What to do — Lay out the stretch from the start of the material through the line containing "coordinates (766, 106)." as a Markdown table with the columns Row and Line, skipping blank lines. Omit the pictures.

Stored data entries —
-------------------------
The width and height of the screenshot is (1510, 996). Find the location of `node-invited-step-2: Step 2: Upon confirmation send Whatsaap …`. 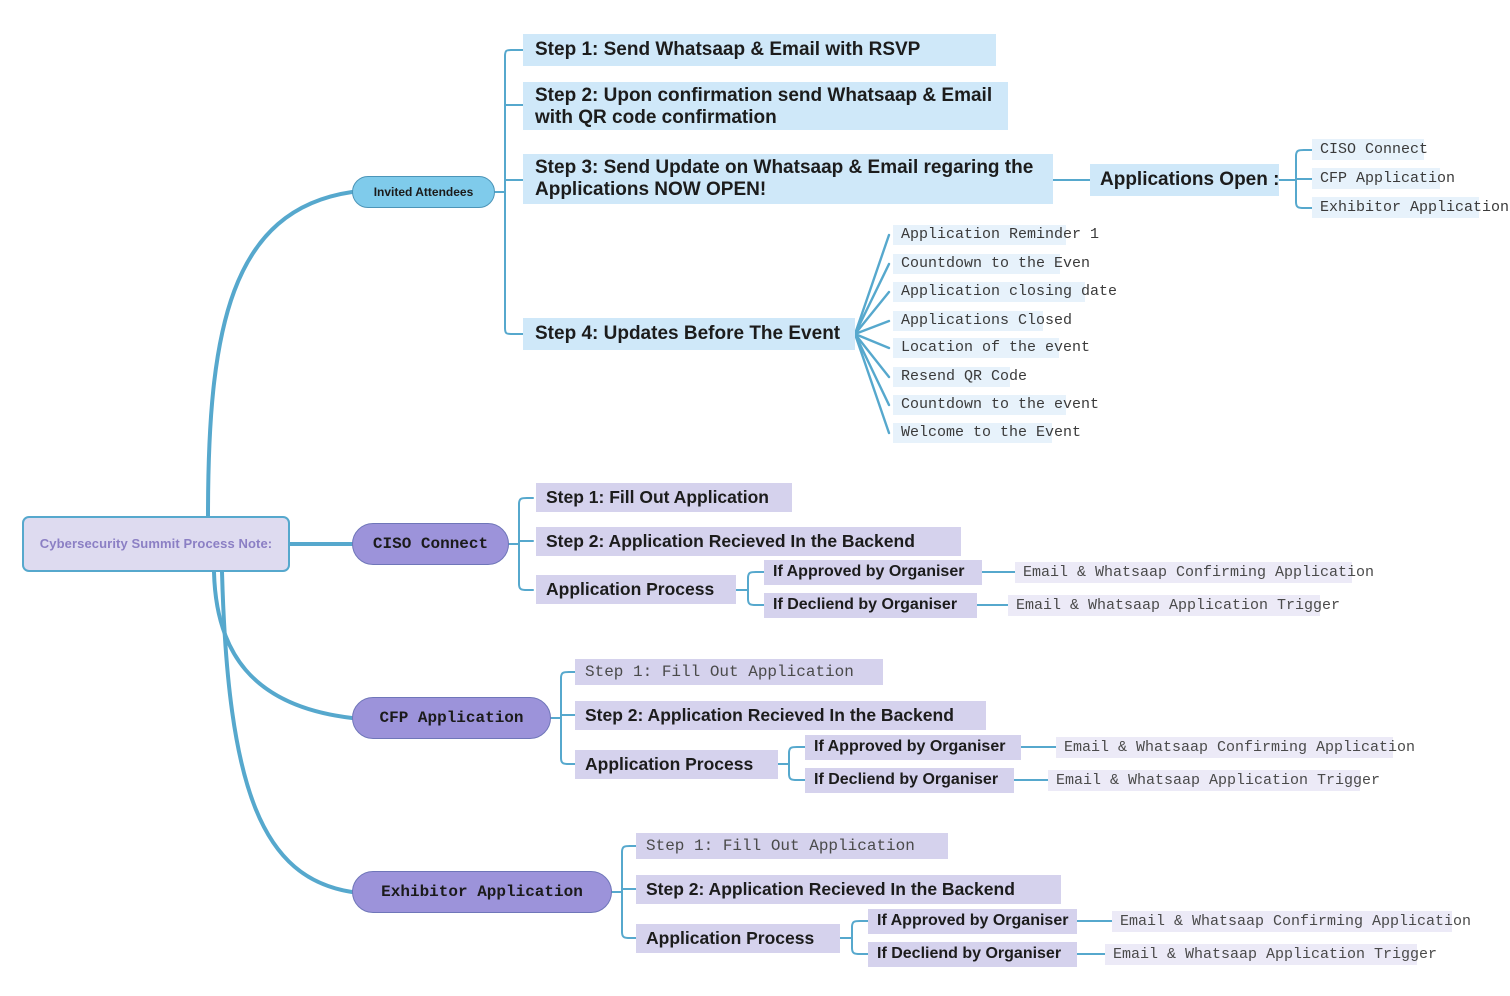

node-invited-step-2: Step 2: Upon confirmation send Whatsaap … is located at coordinates (766, 106).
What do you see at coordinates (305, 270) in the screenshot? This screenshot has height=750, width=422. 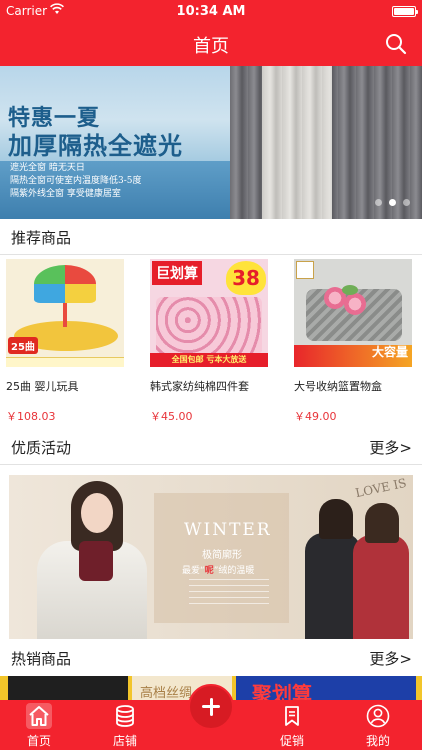 I see `brand-logo` at bounding box center [305, 270].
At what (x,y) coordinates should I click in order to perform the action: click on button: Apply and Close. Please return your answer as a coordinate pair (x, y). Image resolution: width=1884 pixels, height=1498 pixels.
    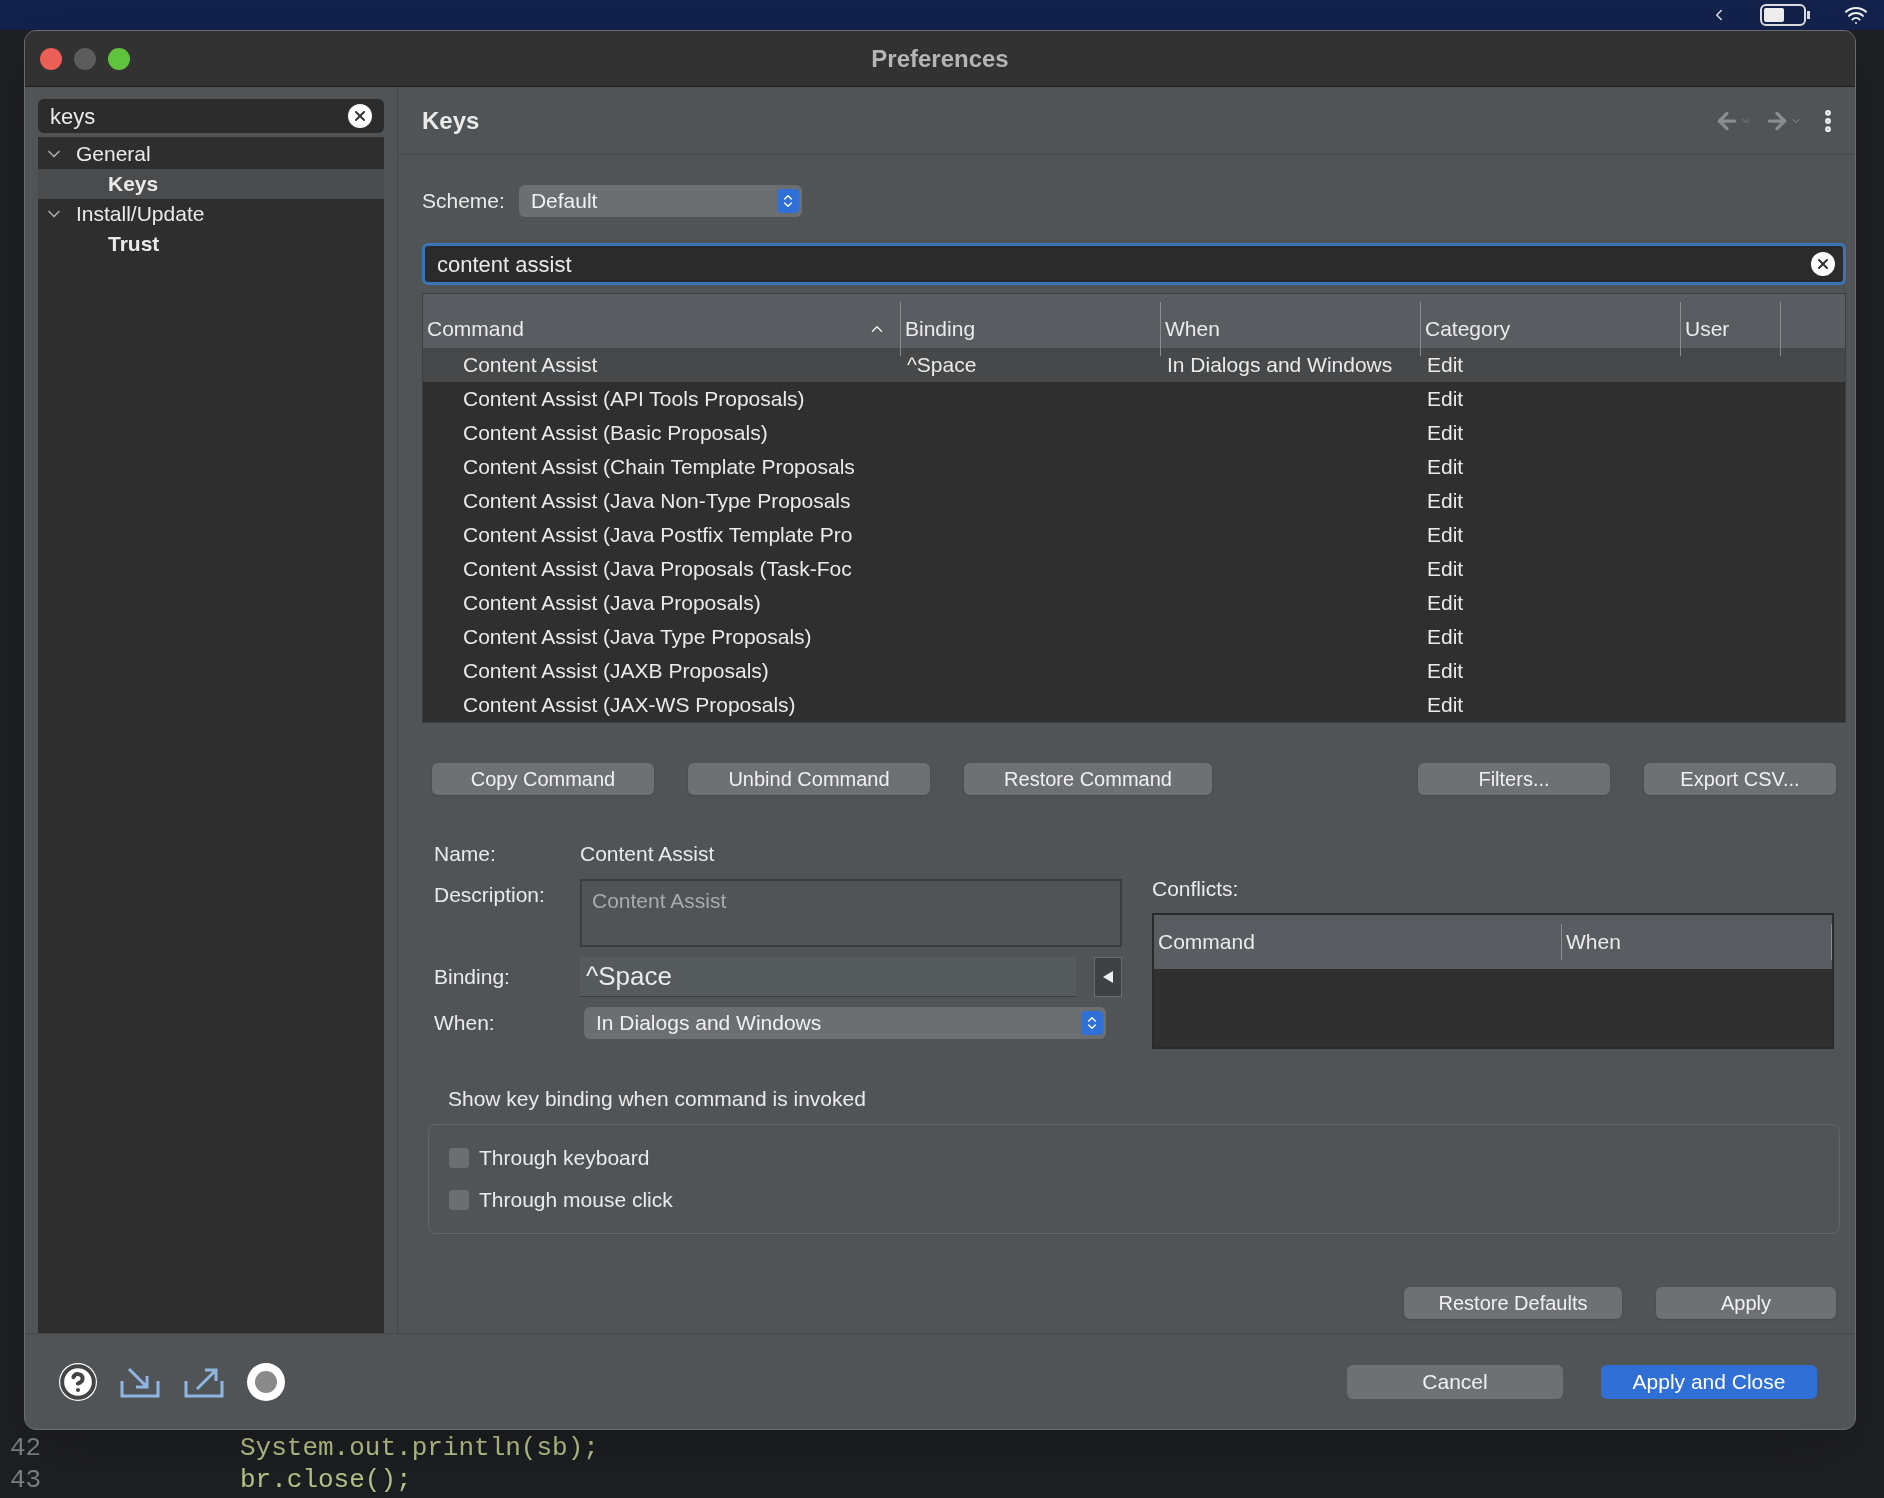
    Looking at the image, I should click on (1709, 1382).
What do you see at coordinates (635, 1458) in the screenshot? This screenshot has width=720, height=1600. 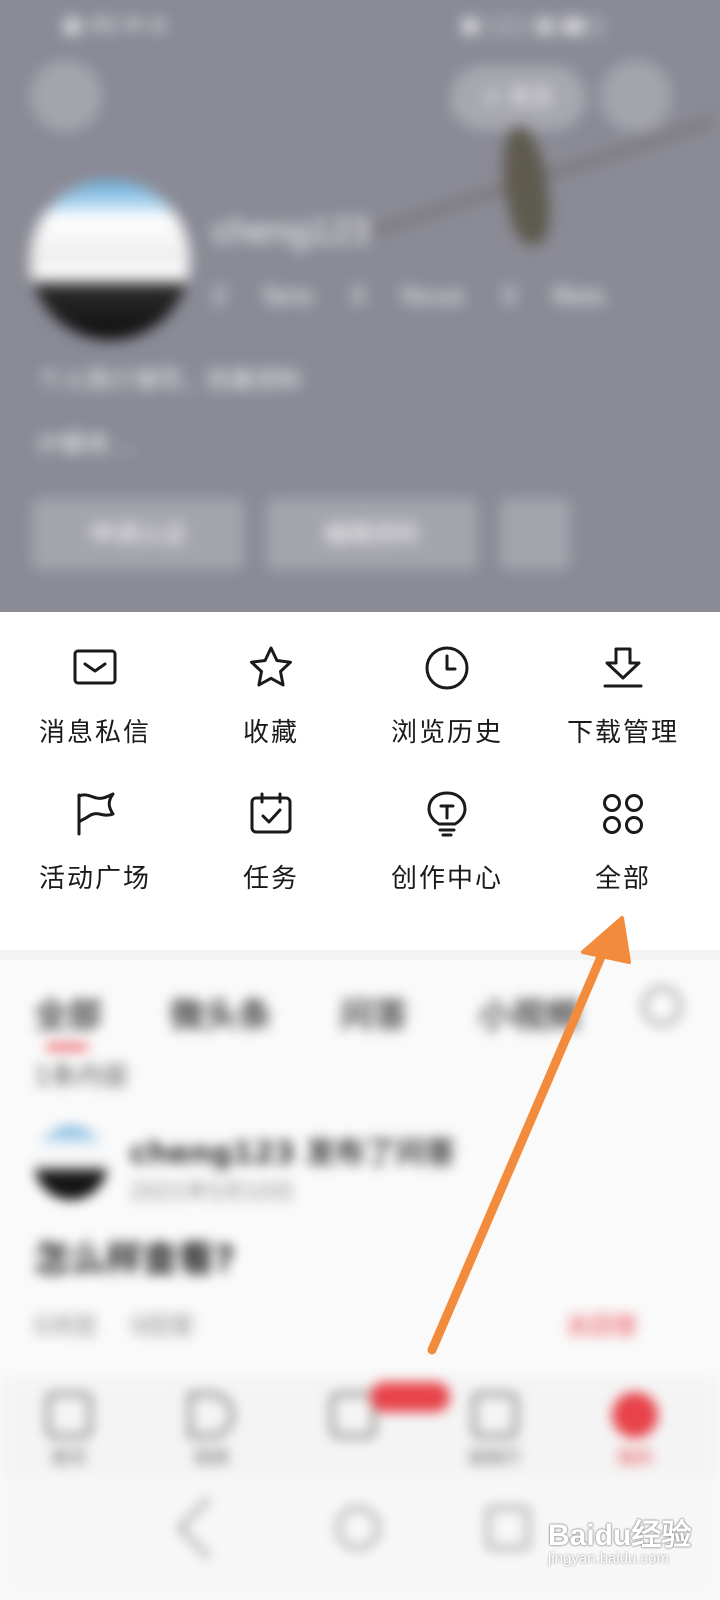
-------------------------
Task output —
| Row | Line |
|---|---|
| 1 | The width and height of the screenshot is (1510, 996). Find the location of `node-invited-step-2: Step 2: Upon confirmation send Whatsaap …`.  |
| 2 | node-invited-step-2: Step 2: Upon confirmation send Whatsaap … is located at coordinates (766, 106). |